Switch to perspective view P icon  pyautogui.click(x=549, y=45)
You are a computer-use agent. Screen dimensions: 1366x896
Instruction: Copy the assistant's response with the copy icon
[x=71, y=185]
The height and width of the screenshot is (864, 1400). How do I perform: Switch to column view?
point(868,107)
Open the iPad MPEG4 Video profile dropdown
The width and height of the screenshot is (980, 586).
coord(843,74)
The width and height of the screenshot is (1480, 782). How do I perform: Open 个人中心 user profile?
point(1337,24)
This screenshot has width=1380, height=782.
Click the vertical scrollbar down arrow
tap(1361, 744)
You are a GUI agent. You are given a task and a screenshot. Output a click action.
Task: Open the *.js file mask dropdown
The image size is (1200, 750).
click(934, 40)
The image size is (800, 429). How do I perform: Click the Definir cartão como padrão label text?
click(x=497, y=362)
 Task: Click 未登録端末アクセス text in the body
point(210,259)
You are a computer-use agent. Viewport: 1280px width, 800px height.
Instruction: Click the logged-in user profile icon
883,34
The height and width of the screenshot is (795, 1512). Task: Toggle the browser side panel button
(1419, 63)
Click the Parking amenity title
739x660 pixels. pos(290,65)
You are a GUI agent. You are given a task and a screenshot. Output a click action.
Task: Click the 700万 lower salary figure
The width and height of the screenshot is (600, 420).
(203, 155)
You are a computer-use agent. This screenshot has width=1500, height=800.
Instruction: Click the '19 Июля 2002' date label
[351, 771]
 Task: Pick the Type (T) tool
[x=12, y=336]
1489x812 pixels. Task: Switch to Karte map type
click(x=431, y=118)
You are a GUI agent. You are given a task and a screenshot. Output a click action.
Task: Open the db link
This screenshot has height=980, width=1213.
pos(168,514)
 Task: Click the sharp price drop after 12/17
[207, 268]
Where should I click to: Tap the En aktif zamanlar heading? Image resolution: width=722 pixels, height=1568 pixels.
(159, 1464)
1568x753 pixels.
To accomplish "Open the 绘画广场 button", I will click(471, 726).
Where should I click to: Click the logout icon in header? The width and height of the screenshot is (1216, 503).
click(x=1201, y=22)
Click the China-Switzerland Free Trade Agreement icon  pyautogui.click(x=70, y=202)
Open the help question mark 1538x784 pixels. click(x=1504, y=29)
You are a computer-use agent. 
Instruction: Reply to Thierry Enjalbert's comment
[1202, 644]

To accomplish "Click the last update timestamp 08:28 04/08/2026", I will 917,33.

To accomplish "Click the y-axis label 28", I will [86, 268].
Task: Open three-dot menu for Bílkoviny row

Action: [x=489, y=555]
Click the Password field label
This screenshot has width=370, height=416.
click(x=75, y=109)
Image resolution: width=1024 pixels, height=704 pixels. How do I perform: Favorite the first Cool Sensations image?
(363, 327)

————————

Can you rewrite every line of the records above as a numbered list, leaving out the blank lines?

1. Switch to perspective view P icon  pyautogui.click(x=549, y=45)
2. You are a computer-use agent. Screen dimensions: 1366x896
3. Instruction: Copy the assistant's response with the copy icon
4. [x=71, y=185]
5. The height and width of the screenshot is (864, 1400). How do I perform: Switch to column view?
6. point(868,107)
7. Open the iPad MPEG4 Video profile dropdown
8. The width and height of the screenshot is (980, 586).
9. coord(843,74)
10. The width and height of the screenshot is (1480, 782). How do I perform: Open 个人中心 user profile?
11. point(1337,24)
12. This screenshot has width=1380, height=782.
13. Click the vertical scrollbar down arrow
14. tap(1361, 744)
15. You are a GUI agent. You are given a task and a screenshot. Output a click action.
16. Task: Open the *.js file mask dropdown
17. The image size is (1200, 750).
18. click(934, 40)
19. The image size is (800, 429). How do I perform: Click the Definir cartão como padrão label text?
20. click(x=497, y=362)
21.  Task: Click 未登録端末アクセス text in the body
22. point(210,259)
23. You are a computer-use agent. Viewport: 1280px width, 800px height.
24. Instruction: Click the logged-in user profile icon
25. 883,34
26. The height and width of the screenshot is (795, 1512). Task: Toggle the browser side panel button
27. (1419, 63)
28. Click the Parking amenity title
29. 739x660 pixels. pos(290,65)
30. You are a GUI agent. You are given a task and a screenshot. Output a click action.
31. Task: Click the 700万 lower salary figure
32. The width and height of the screenshot is (600, 420).
33. (203, 155)
34. You are a computer-use agent. This screenshot has width=1500, height=800.
35. Instruction: Click the '19 Июля 2002' date label
36. [351, 771]
37.  Task: Pick the Type (T) tool
38. [x=12, y=336]
39. 1489x812 pixels. Task: Switch to Karte map type
40. click(x=431, y=118)
41. You are a GUI agent. You are given a task and a screenshot. Output a click action.
42. Task: Open the db link
43. This screenshot has height=980, width=1213.
44. pos(168,514)
45.  Task: Click the sharp price drop after 12/17
46. [207, 268]
47. Where should I click to: Tap the En aktif zamanlar heading? Image resolution: width=722 pixels, height=1568 pixels.
48. (159, 1464)
49. 1568x753 pixels.
50. To accomplish "Open the 绘画广场 button", I will click(471, 726).
51. Where should I click to: Click the logout icon in header? The width and height of the screenshot is (1216, 503).
52. click(x=1201, y=22)
53. Click the China-Switzerland Free Trade Agreement icon  pyautogui.click(x=70, y=202)
54. Open the help question mark 1538x784 pixels. click(x=1504, y=29)
55. You are a computer-use agent. 
56. Instruction: Reply to Thierry Enjalbert's comment
57. [1202, 644]
58. To accomplish "Click the last update timestamp 08:28 04/08/2026", I will 917,33.
59. To accomplish "Click the y-axis label 28", I will [86, 268].
60. Task: Open three-dot menu for Bílkoviny row
61. Action: [x=489, y=555]
62. Click the Password field label
63. This screenshot has width=370, height=416.
64. click(x=75, y=109)
65. Image resolution: width=1024 pixels, height=704 pixels. How do I perform: Favorite the first Cool Sensations image?
66. (363, 327)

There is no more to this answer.